Two days ago I spent day in the E.R. I had the stomach flu last week and the stomach pain wouldn't go away. I tried to get into see my regular Dr. but the triage nurse told me I needed to go to the E.R. I had tests of all sorts and was told that everything looked good and basically within normal parameters except that my sugar levels were a bit high. So I guess that was the good news. Then they said, "but....your liver enzyme levels are elevated. We can't say what is going on but you need to have your own physician follow up with more tests to find out what is going on." I didn't tell the Drs in the E.R. that I have a very good idea of what is going on. I didn't want to spend a night in the hospital so I didn't tell them. One of my deceased brothers had been diagnosed a couple decades ago with hemochromatosis. Odds are very very high that is what I have too. It is a genetic disease that "runs" in families, i.e. it is hereditary hemochromatosis. Too much iron is absorbed from and this damages the liver, heart and pancreas which then in turn harms other organs. The treatment is to have blood drawn to dilute the iron levels.

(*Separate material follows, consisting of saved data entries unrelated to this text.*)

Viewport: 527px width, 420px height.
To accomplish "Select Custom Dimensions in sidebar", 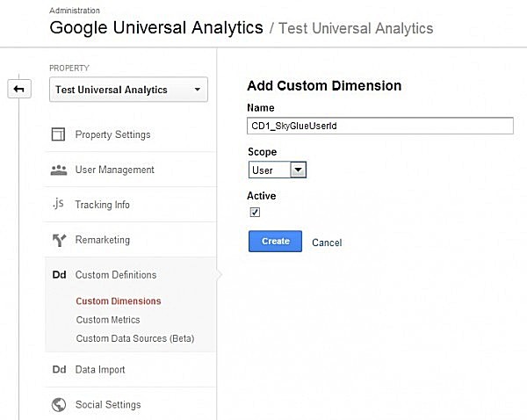I will 119,301.
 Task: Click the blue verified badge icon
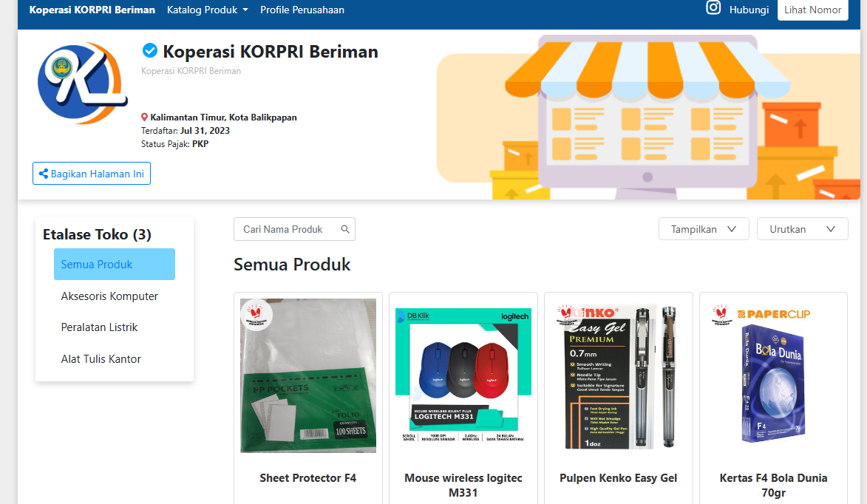tap(150, 50)
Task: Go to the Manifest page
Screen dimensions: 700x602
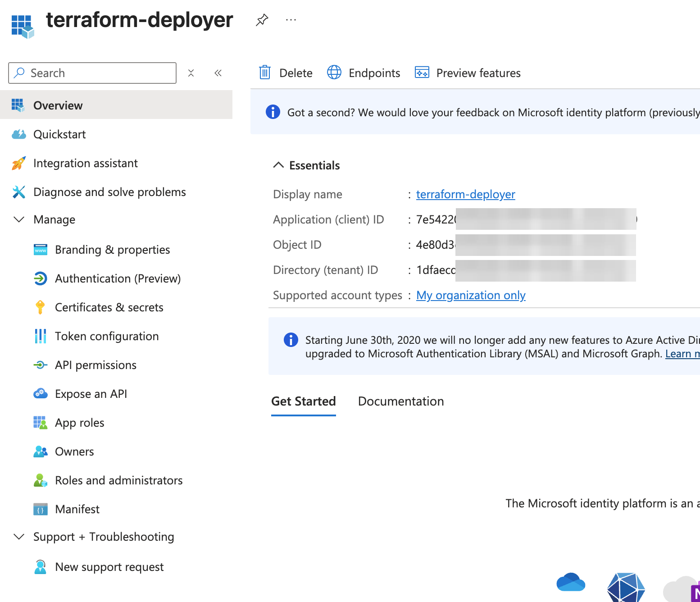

A week from today I will ask my physician to first run the diagnostic tests for hemochromotosis and rule it out before proceeding on to other tests. I have a very strong feeling that she won't be able to rule it out. After being told that it wasn't my stomach but rather my liver that was showing some problems, I realized that the pain and soreness is where my liver probably is, not my stomach. One of the apparent clues I should have keyed in on is that the ache and sharp jabs of pain I feel is in the back as well as the stomach. I have about half of the various symptoms that can point to this blood disease.
If preventative medicine was practiced in this country I would have already been screened for the condition.
Serum transferrin saturation and serum ferritin tests aren't a part of routine medical testing. Public health officials recommend that you be tested for hemochromatosis if you have a parent, child or sibling with the disease, or if you have any of the following signs and symptoms:
* Joint disease
* Severe fatigue
* Heart disease
* Elevated liver enzymes
* Impotence
* Diabetes
--
from the May Clinic site
Of course if this country also practiced preventative medicine my brother might still be alive as his cancer recurrence would have been detected early enough to have surgically removed the slow to metastasize cancer before it metastasized as had been done three times before. After he retired his "health care" (and I use that term loosely) would no longer pay for recurrent diagnostic tests.
I'm not sure I like the holidays. If I were superstitious I really wouldn't like them. Bad news seems to cluster around the winter months.
So my challenge now is to find a positive take on all this. I'm working on it.
- Better that I find out now than later is the main thing I think.
- I can focus on my family and get my daughter tested early for this hereditary problem before she is harmed at all.
Helping my daughter be healthy for her whole life is the big thing. That is a silver lining if I ever saw one, and I've peeked inside a lot of dark clouds.
I don't know why I'm focusing on this so much. It may not be hemochromatosis. I guess it somehow brings me close to my brother who has been gone for almost four years ago. I miss him so much. I've found out that he did things I never would have thought he could have done, but then we all have things in our past which taken out of context could seem very questionable I suppose.
So wish me luck and check back -- I will undoubtedly be talking about it as my dear sweet husband is a bit of a dunce when it comes to empathy and listening skills.